#ruffiano
Diventato un barman con la B maiuscola, mi chiesi: come svoltare i cocktail a base di whisky? Spero abbiate scelto lo sgabello più comodo per voi per scoprire la risposta davanti al “bancone da Pierotto”.
Pier ti presento Mark, Maker’s Mark
Ci eravamo lasciati nel bel mezzo delle sperimentazioni da futuro grande amante dei whisky di cui, ai tempi, conoscevo ancora troppo poco. Dopo un cocktail a base di scotch* come il Marlena, non potevo non continuare ad indagare la mixology passando ai whisky americani.
*Piccola precisazione utile per continuare la lettura: gli scotch, come dice lo stesso nome, vengono prodotti solo ed esclusivamente in Scozia e sono generalmente più “violenti” e torbati, i bourbon e i Tennessee whisky, invece, sono originari degli Stati Uniti.
L’americano Michael – che sembra un personaggio inventato, ma, giuro, non lo è – ha avuto ancora una volta un ruolo fondamentale nella ricerca. Gli chiesi quale fosse, secondo lui, un buon whisky americano che non superasse i 40$ e non ebbe esitazione alcuna nel fare il nome del Maker’s Mark, absolutely! Per uno che ai tempi beveva Jack Daniel’s (che è un Tennessee whisky) e forse aveva assaggiato un sorso di Jim Beam (un altro bourbon), il Maker’s Mark (che in gergo tecnico è un Kentucky Straight Bourbon) mi suonò come un’assoluta novità.
Lo cercai su internet e ricordo di essere stato subito colpito dal design e dall’etichetta che mi fecero pensare ai cowboy, sebbene non fossero raffigurati. Infilati cappello e stivali immaginari, mi arricciai i baffi lunghi sedendomi in un saloon del Kentucky pronto ad aprire il tappo rosso in ceralacca, la vera firma del Maker’s Mark.
Mi aspettavo una folata di affumicatura e salinità tipiche di uno scotch, ma non c’era niente di tutto questo. Il Maker’s Mark è dolce, quasi caramellato, ti conquista con la sua ruffianeria da coccola, eppure resta in bocca, persistente.
USA – Sicilia: Maker’s Mark sposa il chinotto
Il primo sorso di Maker’s Mark fu un cortocircuito difficile da ignorare: i miei ingranaggi si avviarono subito per trovare un compagno da accostargli nel bicchiere e creare il cocktail con whisky più ruffiano che ci sia!

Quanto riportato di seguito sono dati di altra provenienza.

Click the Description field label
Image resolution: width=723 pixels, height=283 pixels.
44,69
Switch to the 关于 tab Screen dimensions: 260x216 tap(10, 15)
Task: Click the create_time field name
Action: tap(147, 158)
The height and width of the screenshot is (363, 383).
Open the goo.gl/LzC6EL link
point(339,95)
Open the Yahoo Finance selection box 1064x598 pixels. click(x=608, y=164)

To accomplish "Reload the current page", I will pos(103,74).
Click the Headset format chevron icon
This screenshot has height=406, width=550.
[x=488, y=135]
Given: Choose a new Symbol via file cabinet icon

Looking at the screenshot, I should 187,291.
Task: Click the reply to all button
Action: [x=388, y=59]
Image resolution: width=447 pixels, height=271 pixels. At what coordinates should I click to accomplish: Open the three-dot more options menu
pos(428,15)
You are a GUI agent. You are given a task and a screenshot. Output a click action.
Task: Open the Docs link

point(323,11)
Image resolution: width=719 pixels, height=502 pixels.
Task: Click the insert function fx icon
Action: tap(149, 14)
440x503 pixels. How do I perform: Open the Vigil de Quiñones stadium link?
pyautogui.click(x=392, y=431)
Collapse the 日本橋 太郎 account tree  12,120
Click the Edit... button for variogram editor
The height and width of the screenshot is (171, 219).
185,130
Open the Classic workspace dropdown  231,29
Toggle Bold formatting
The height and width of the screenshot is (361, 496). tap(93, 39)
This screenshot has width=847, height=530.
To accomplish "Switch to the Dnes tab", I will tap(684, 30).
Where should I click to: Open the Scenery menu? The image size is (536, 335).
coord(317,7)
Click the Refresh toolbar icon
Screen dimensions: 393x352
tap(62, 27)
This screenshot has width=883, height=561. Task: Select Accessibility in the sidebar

Al secondo assaggio, le papille ormai più attente e più allenate captarono l’aroma di miele, di pesca, di vaniglia, di torta della nonna eppure, sì! Stiamo ancora parlando di un whisky.
Riaprendo gli occhi, tolto il costume da cowboy del Kentucky, mi focalizzai sul luogo in cui stavo facendo questa esperienza gustativa, quello che avevo scelto come la mia casa: la Sicilia. E allora cosa succederebbe se decidessi di stemperare la dolcezza ruffiana del Maker’s Mark con l’amaro del chinotto della Trinacria? Chinotto che, in fondo, amaro non è, ma come l’acqua tonica ti lascia quel retrogusto, e qui siamo ad Aftertaste, i retrogusti sono la nostra specialità. D’altronde, se qualcuno pensò di far sposare Stati Uniti e Cuba in un Cuba Libre, chi sono io per non proporgli una seconda moglie?
Così nasce il ChinoMark: da una formula perfetta sulla carta, ad un esperimento che funziona al primo colpo, proprio come avevo immaginato. Un cocktail atipico, semplicissimo da copiare e, soprattutto, complementare nei suoi sapori.
Come preparare il ChinoMark
Non può essere più semplice di così. Vi serve un bicchierone alto e capiente – il cosiddetto highball se vogliamo fare i sofisticati – che riempirete di ghiaccio fino all’orlo.
Dopo di che, misurate 5cl di Maker’s Mark e 10cl di chinotto.
Qui in Sicilia il must è il chinotto Polara, ma potrete rivolgervi a qualsiasi brand.
Ve lo gustate e mi fate sapere se avevo ragione!